Retype exactly what appears below from the line containing "The height and width of the screenshot is (626, 475)." down to the line containing "You are a computer-use agent. 964x777 pixels.", keeping both end lines. Do not include pictures.

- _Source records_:
-------

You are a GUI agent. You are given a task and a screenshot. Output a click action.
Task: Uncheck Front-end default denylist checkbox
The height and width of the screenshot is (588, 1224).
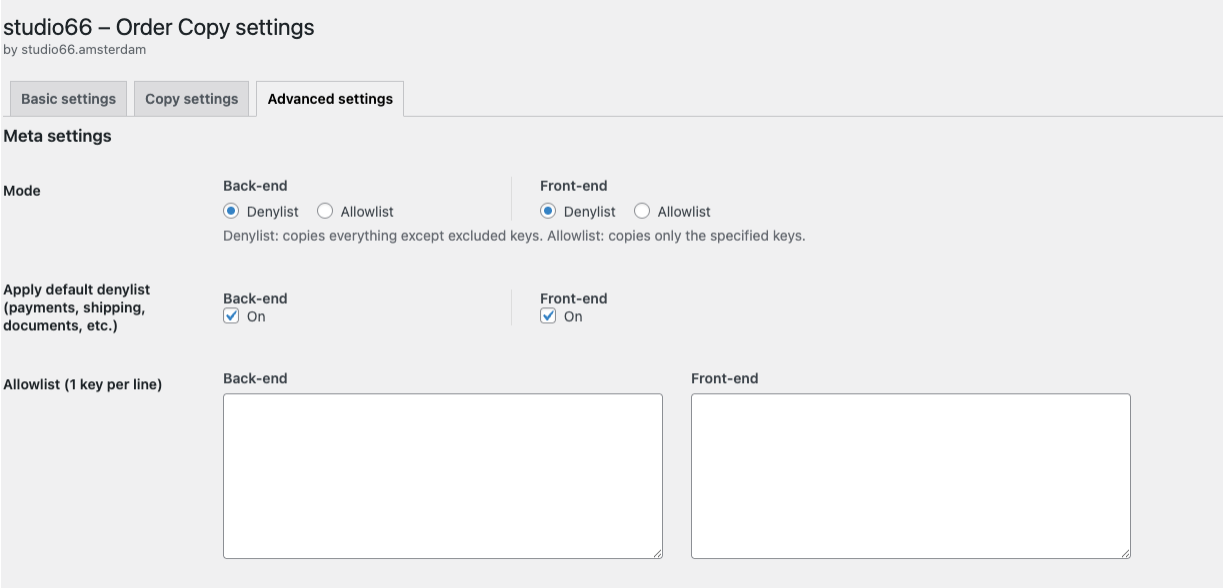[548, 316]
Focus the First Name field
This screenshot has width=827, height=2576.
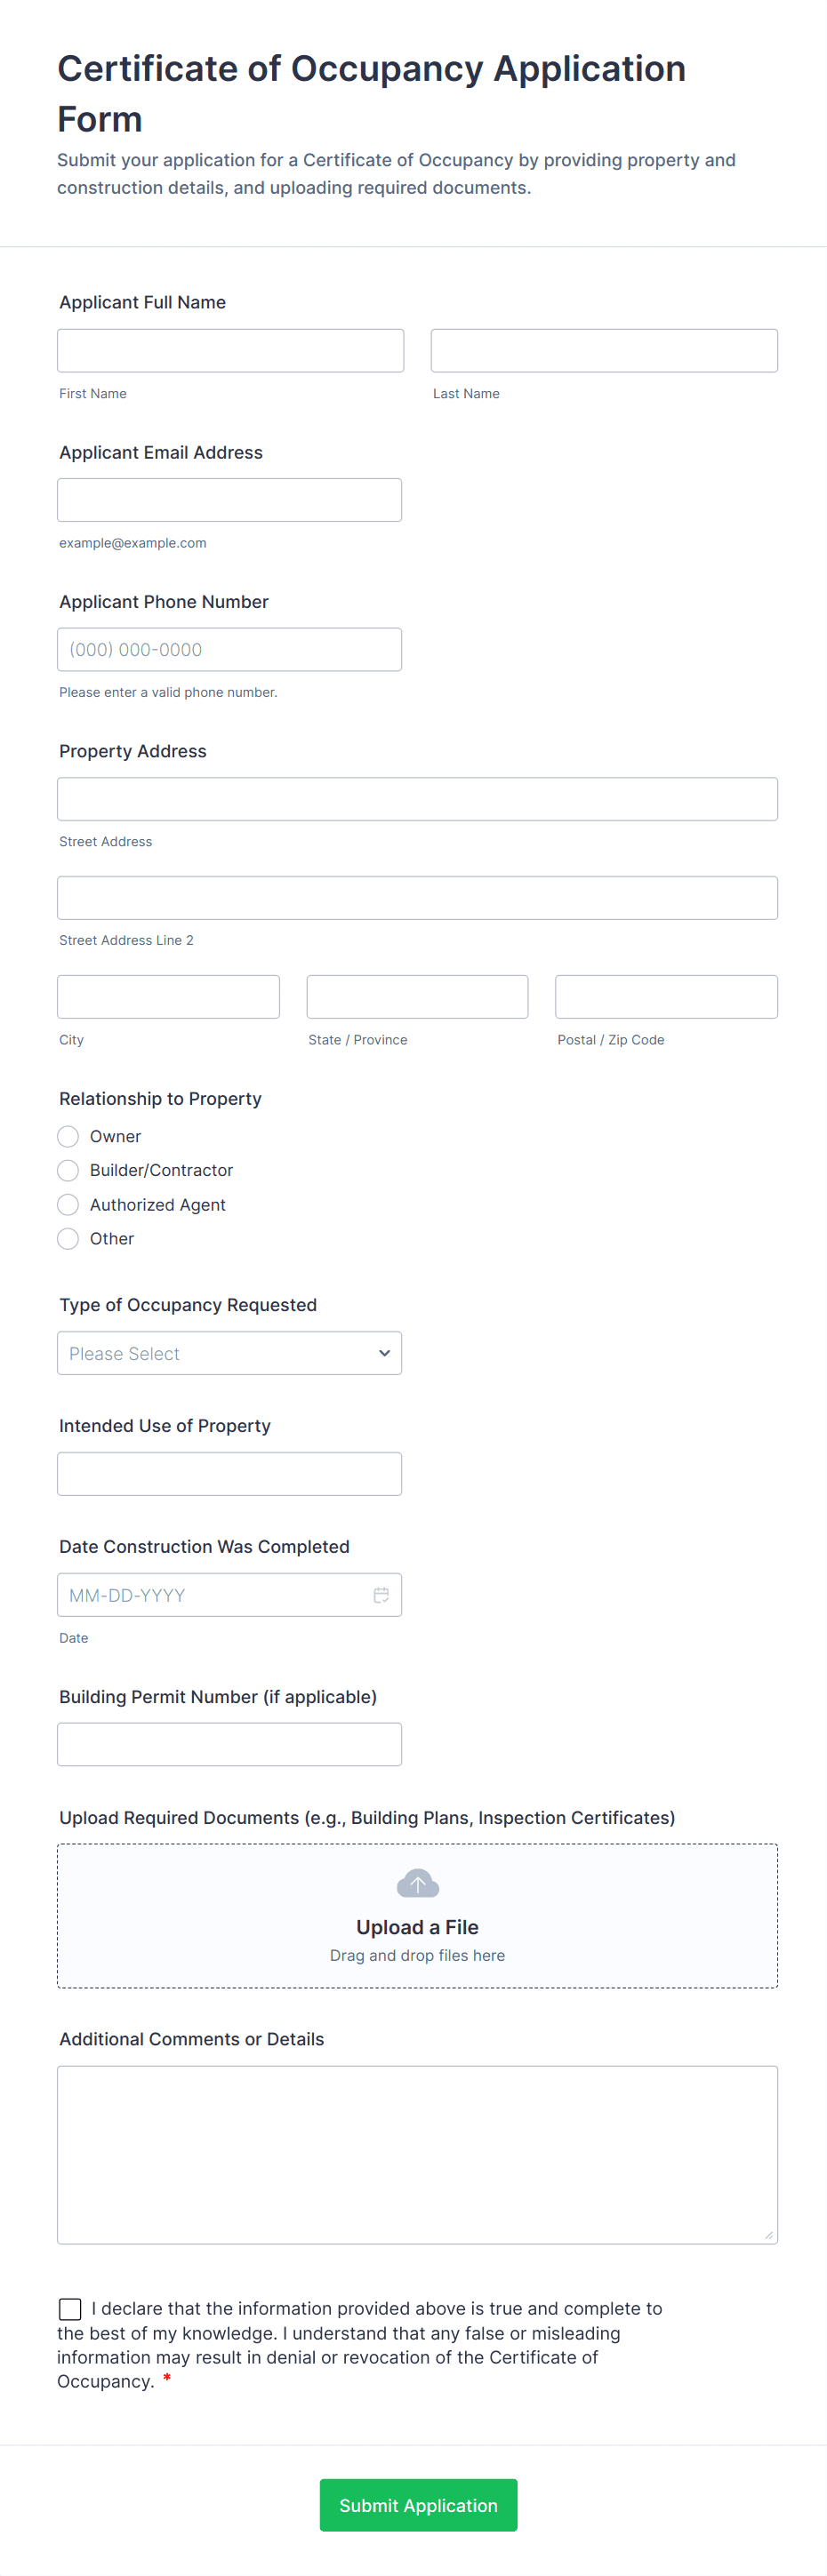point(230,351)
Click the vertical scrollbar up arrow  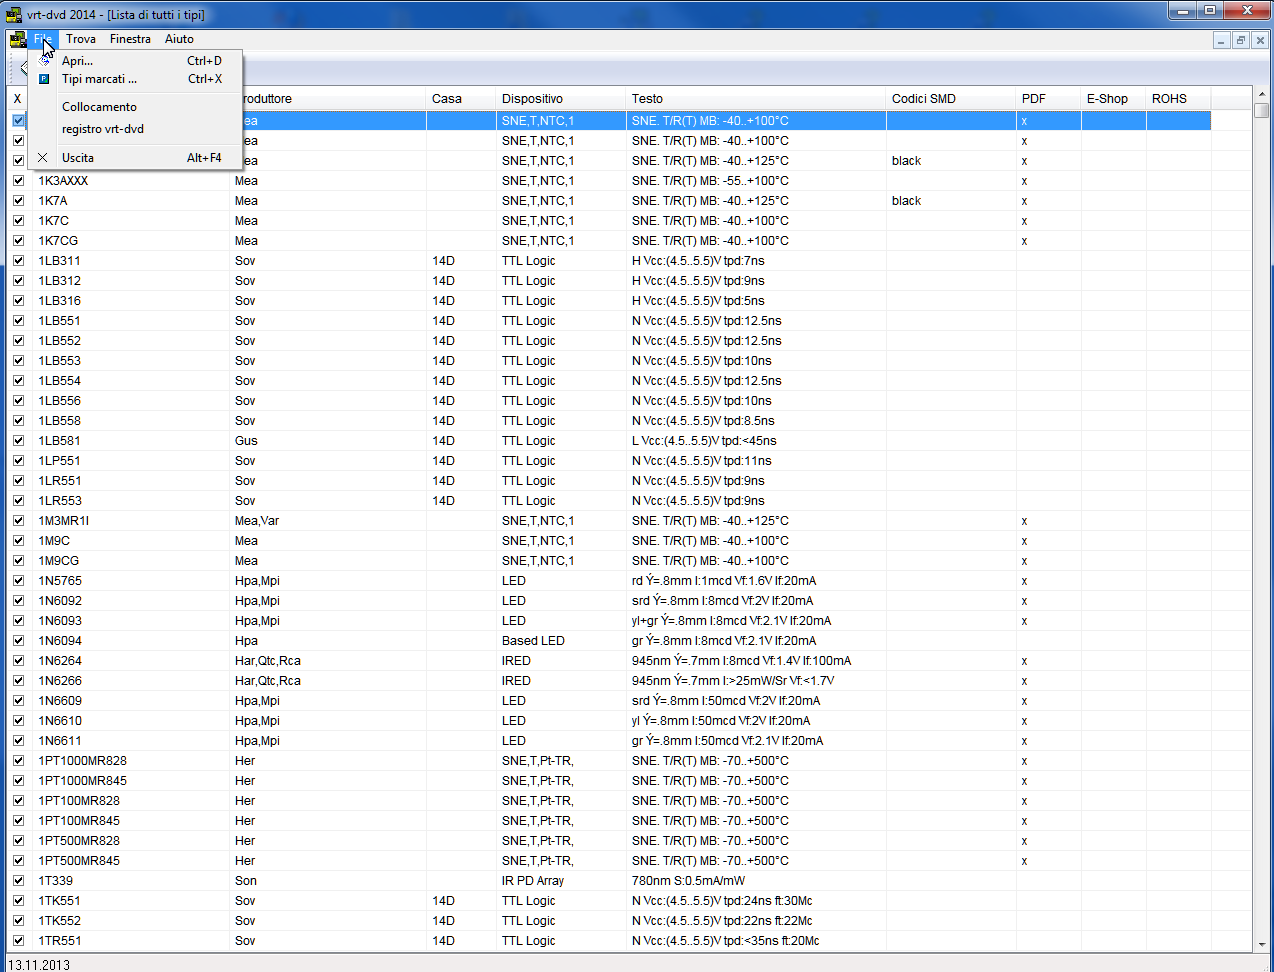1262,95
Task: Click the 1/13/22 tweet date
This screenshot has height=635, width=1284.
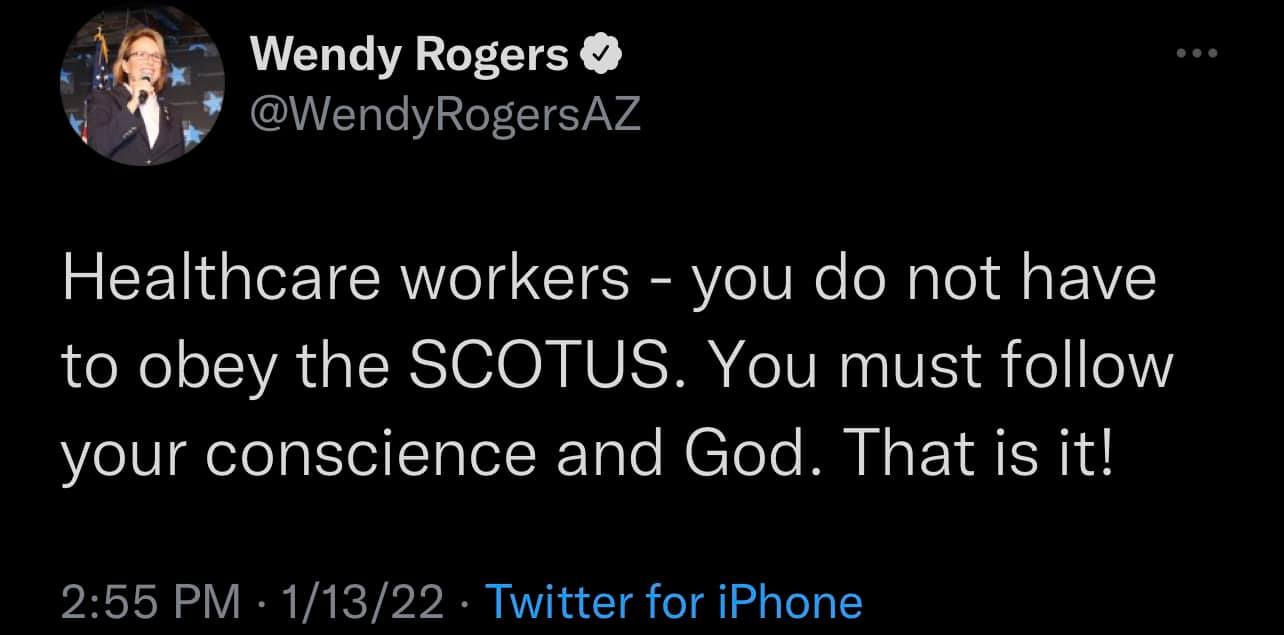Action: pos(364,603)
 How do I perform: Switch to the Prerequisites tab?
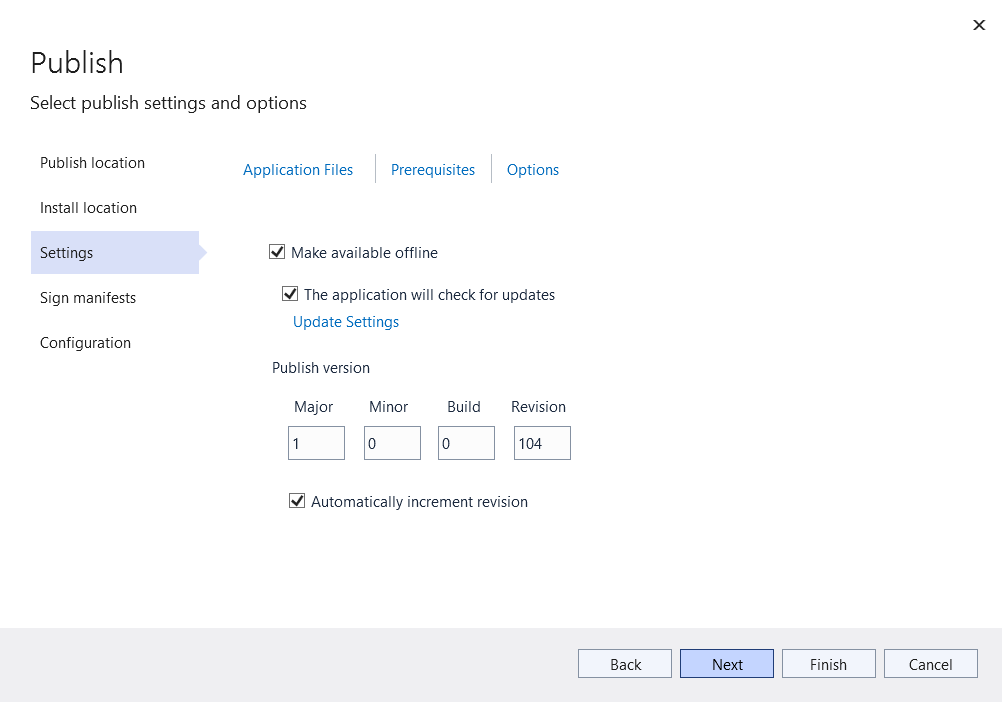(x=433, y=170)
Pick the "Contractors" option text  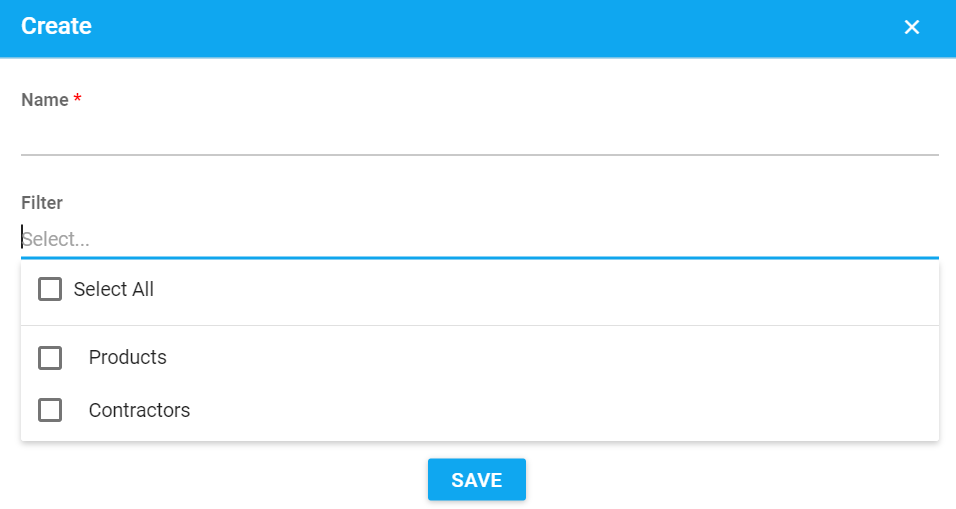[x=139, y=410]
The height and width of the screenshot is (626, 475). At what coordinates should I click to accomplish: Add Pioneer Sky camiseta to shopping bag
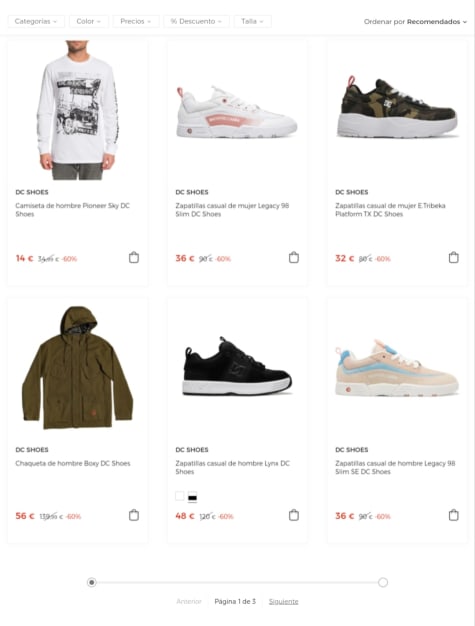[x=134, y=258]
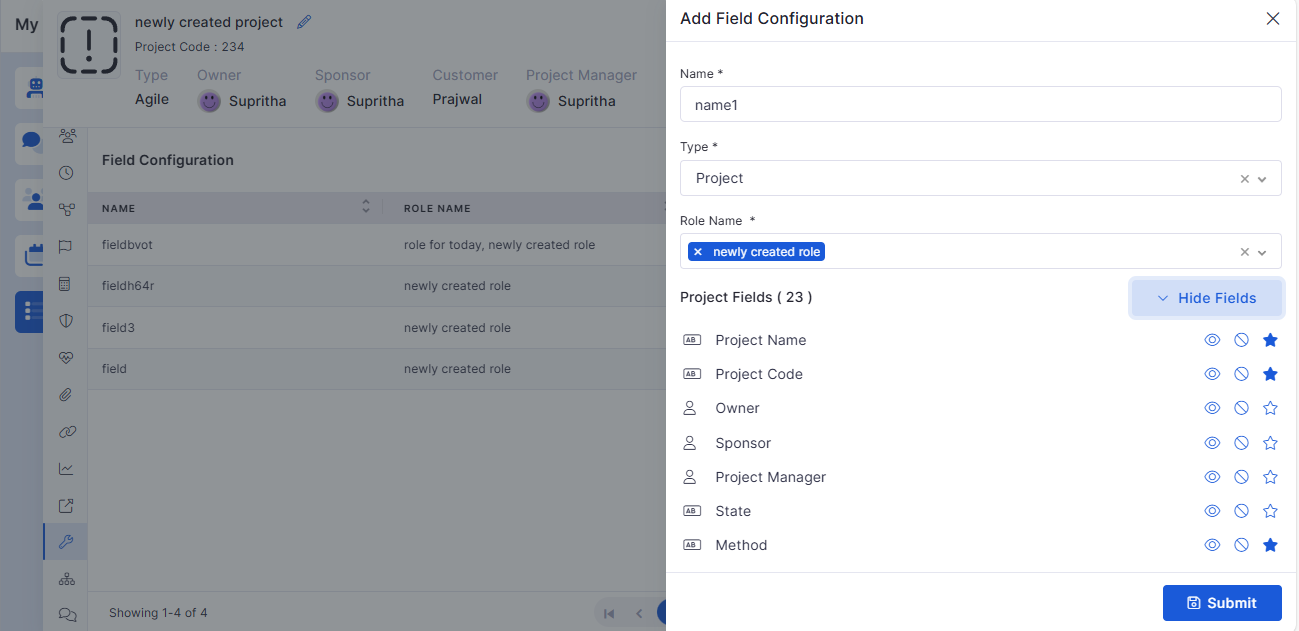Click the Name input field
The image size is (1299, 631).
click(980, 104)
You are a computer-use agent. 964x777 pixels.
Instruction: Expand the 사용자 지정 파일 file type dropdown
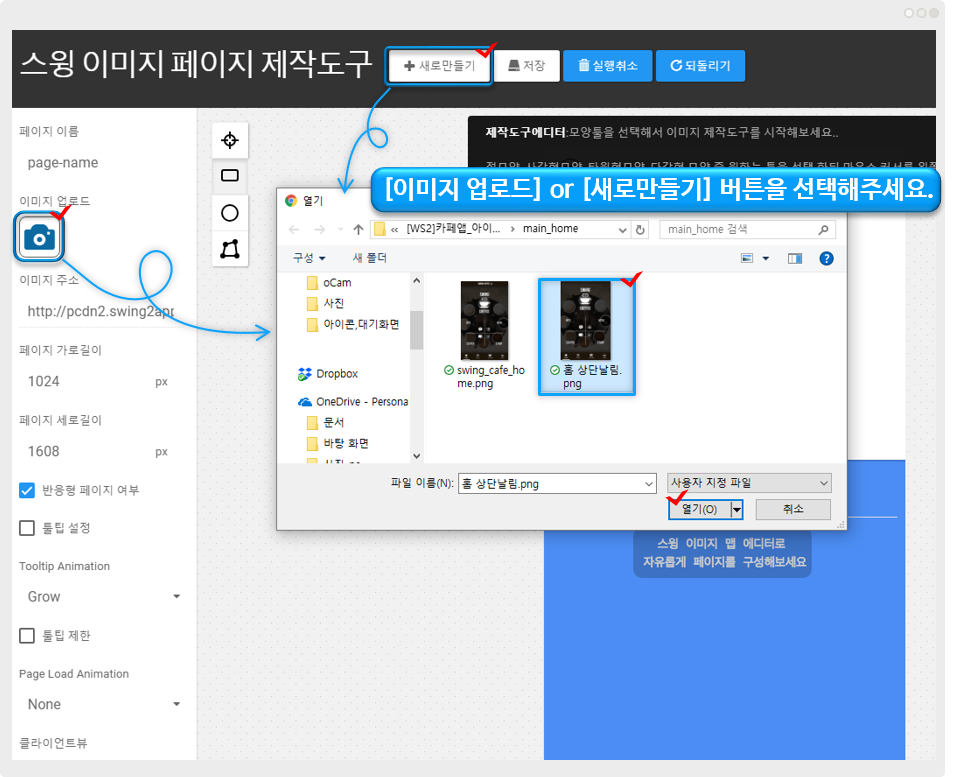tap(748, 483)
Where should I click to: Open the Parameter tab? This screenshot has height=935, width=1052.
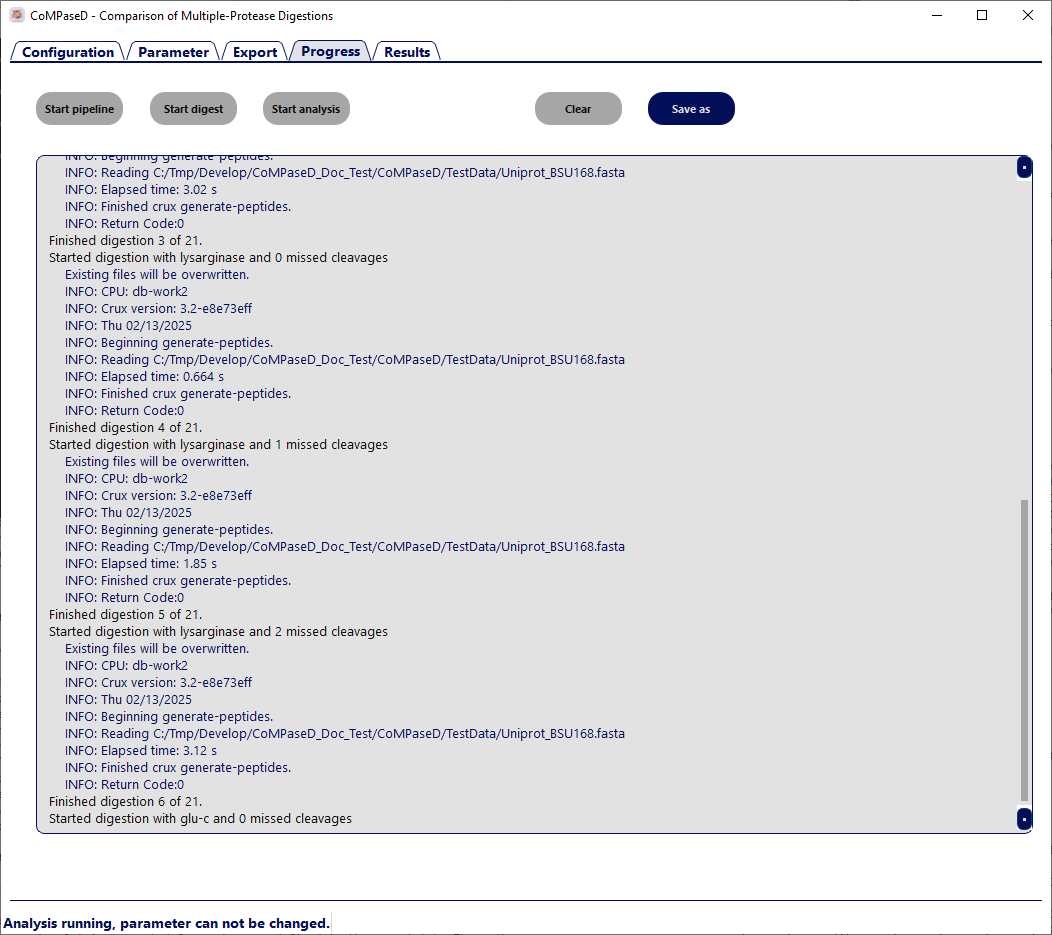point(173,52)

-------

- _RESPONSE TO THIS TASK_:
The height and width of the screenshot is (626, 475). At what coordinates should I click to accomplish: Add Pioneer Sky camiseta to shopping bag
[x=134, y=258]
Click the Name input field
The image size is (1299, 631).
click(980, 104)
You are a computer-use agent. 964x777 pixels.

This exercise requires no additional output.